The Task Force for Business and Stability Operations (Task Force for BS Ops) also came under scrutiny – albeit only in 2016 – in a 136 page report by the RAND Corporation titled Lessons from the Task Force for Business and Stability Operations in Afghanistan.

To their credit (and I don’t know how much credit, I only know that the US military, air force and Secretary of Defense stuffed $147.1 million in RAND’s coffers in 2020) RAND said the $908 billion “is notional only; it does not reflect the value of commercially exploitable deposits. Therefore, it is misleading.” (p.22)

It also fell to the think tank to address the biggest elephant in the room full of elephants that was the New York Times story and Pentagon briefing:

“Challenges impede the extraction of this natural wealth. Security concerns aside, most of the mineral rich provinces lack road, rail, or electric power infrastructure, and the nascent mining industry would have to compete with agriculture, an economic mainstay, and municipalities for limited water supplies.”

Let x = x


The manner in which the task force and its teams of mining experts calculated (tonnes x price = x,xxx,xxx,xxx,xxx) the $1 trillion value – or $3 trillion as successive mines & petroleum ministers, and President Karzai was fond of quoting – is not the biggest problem with the New York Times story.

While the number has no real world meaning, it certainly attracts attention – by the paper’s own reporting it led to greater violence in Afghanistan.

To focus only on non-fuel resources in the article also smacks of marketing.

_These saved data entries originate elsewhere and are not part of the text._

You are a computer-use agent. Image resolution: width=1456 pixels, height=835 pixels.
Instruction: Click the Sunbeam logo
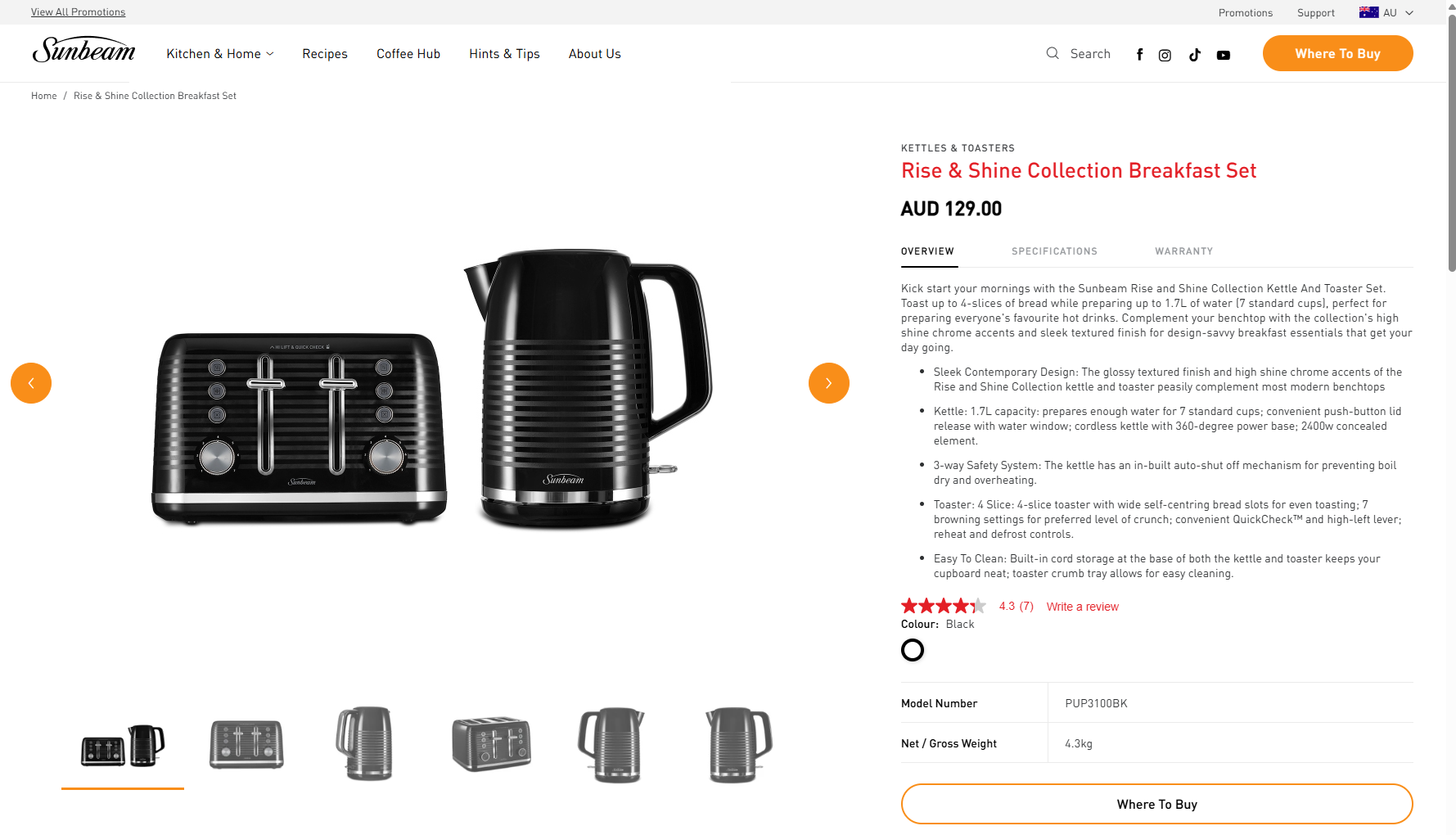coord(83,51)
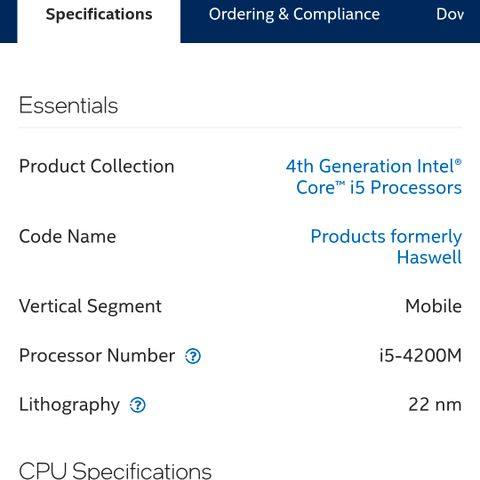Click the i5-4200M processor number value

(x=420, y=355)
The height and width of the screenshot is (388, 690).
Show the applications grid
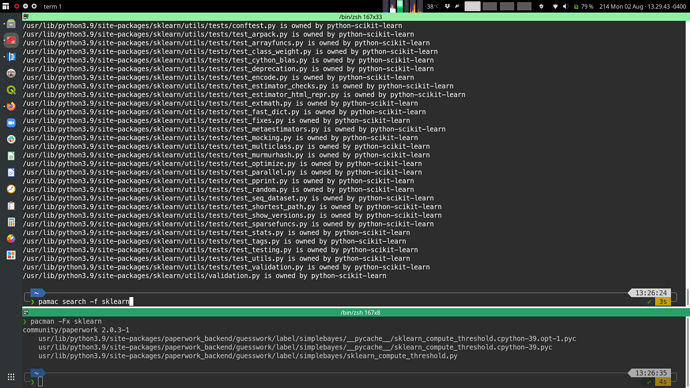point(11,377)
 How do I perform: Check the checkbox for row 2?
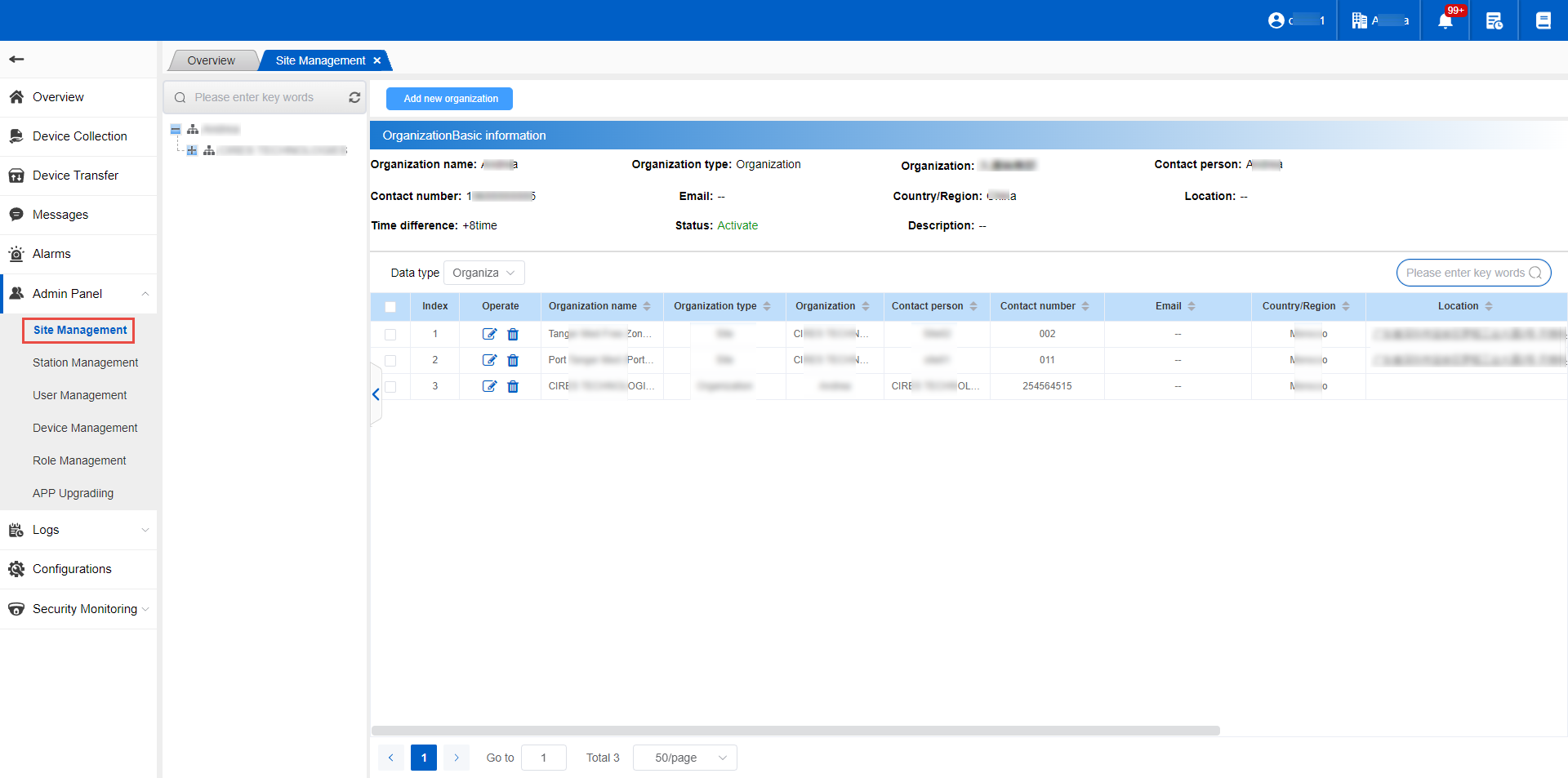point(390,361)
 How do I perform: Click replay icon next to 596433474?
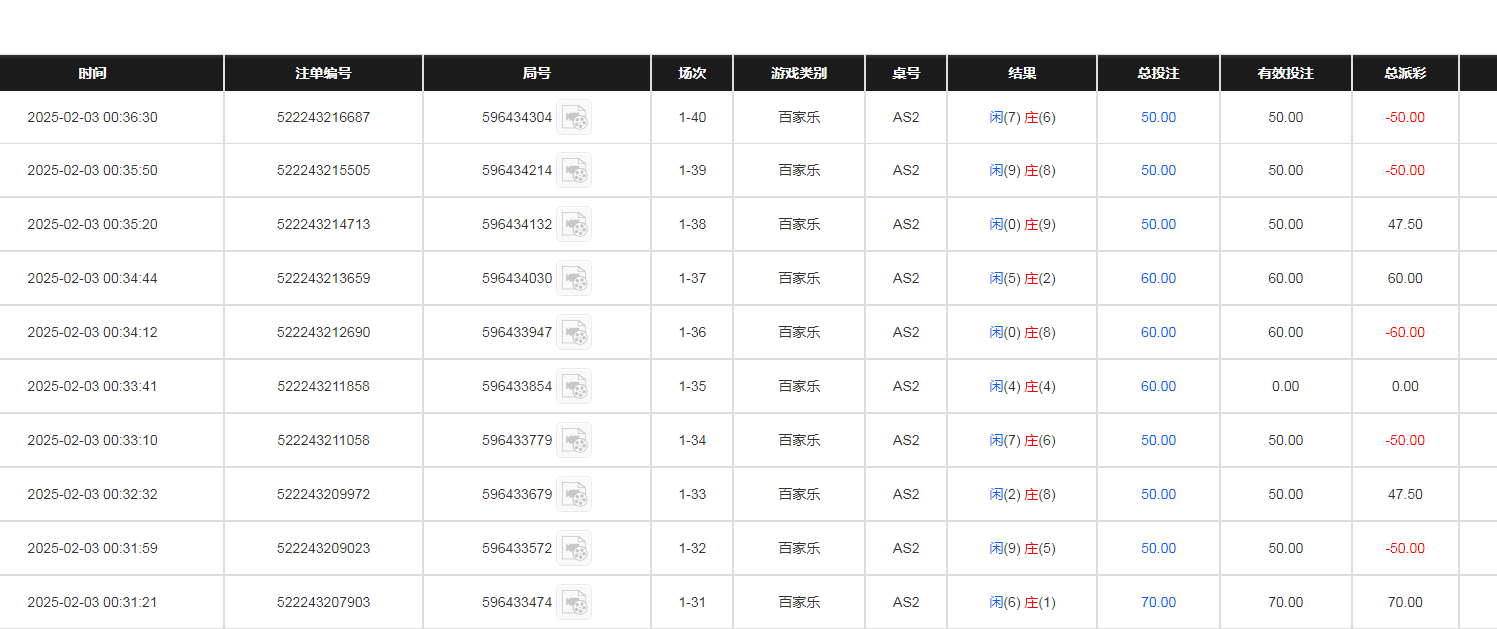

Afghanistan also has vast oil and reserves but “No war for oil” protesters had grown in ranks seven years into the Iraq occupation and trotting out a crude message would likely have misfired.

$34,482.76

That all US and most international media outlets continue to parrot the $1 trillion tale a decade later also makes its propaganda value clear.

How easily the Western armchair media swallowed the story is inexcusable, but the way Afghans were duped into believing in their country’s mineral wealth seems cruel.

The New York Times followed up the big scoop a few days later with a piece headlined Afghan Officials Elated by Minerals Report:

“As they waited to hear Mr. Karzai’s spokesman, some Afghan reporters excitedly calculated among themselves how much each Afghan would theoretically get if the mineral treasure trove were divided equally.

“Assuming the $1 trillion valuation and Afghanistan’s population of 29 million, that would give each Afghan man, woman and child $34,482.76.”

If not in scope then in tenor, U.S. Identifies Vast Mineral Riches in Afghanistan was not dissimilar to the paper’s weapons of mass destruction coverage of a few years earlier.

At least the New York Times has taken some responsibility for boosting the case for the Iraq invasion.

But there’s been no such soul searching by the paper for cheerleading the extension of the US occupation of Afghanistan.